The Mishnah sets the case up for our deliberation. “MISHNA: An agent who brought a bill of divorce from a country overseas and said: It was written in my presence and it was signed in my presence, as required in order to establish the bill of divorce as valid, may not marry the wife, i.e., the divorcée. Since the validity of the bill of divorce is based upon his testimony, marrying the divorcée creates the impression that he had an ulterior motive for his testimony. Similarly, a witness who testified that a certain man died, or testified: I killed him, or: We killed him, may not marry that man’s wife. Rabbi Yehuda says: If he testified: I killed him, his wife may not be married at all based on that evidence, as his testimony is unreliable, but if he said: We killed him, his wife may be married to anyone other than those witnesses. (Later on the Gemara explains that Rabbi Yehuda reinterprets the phrase ‘we killed him’ to mean I was there when he was murdered.-gg) ” (Sefaria.org translation) We are only interested in the second half of the Mishnah. The man testifies that he killed the woman’s husband. Why the widow who is not a co-conspirator would want to marry her husband’s murderer is a mystery to me.

Rava teaches the rabbinic principal against self-incrimination. “Rava disputed Rav Yosef’s opinion and said: Even if one said that he was willingly (participated in a sin like murder-gg), he is not believed concerning his own actions, because a person is his own relative. Consequently, he may not testify about himself, just as the testimony of any relative is disqualified. And furthermore, a person does not make himself wicked. His testimony with regard to his own actions is inadmissible because he is his own relative…” (Sefaria.org translation) A close relative cannot testify against his accused relative. Since the accused is his closest own relative, that part of his testimony which incriminates him is deleted as if it was never said.
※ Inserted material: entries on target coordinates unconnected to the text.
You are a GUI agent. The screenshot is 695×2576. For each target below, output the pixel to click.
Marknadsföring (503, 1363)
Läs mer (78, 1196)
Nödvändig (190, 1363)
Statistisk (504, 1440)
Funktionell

United States constitutional law also has the principal against self-incrimination; however, this means that the accused has the right to remain silent and doesn’t have to testify. If the accused does testify, whatever he says may be held against him.

Rashi ד"ה אֵין אָדָם מֵשִׂים explains that a person’s self-incrimination only in monetary matters is a strong as 100 witnesses (הודאת פיו כמאה עדים) and accepted based upon the Gemara daf TB baba Metzia 3b and doesn’t apply to cases concerning fines, the punishment of stripes with a whip, and invalidation of personal status.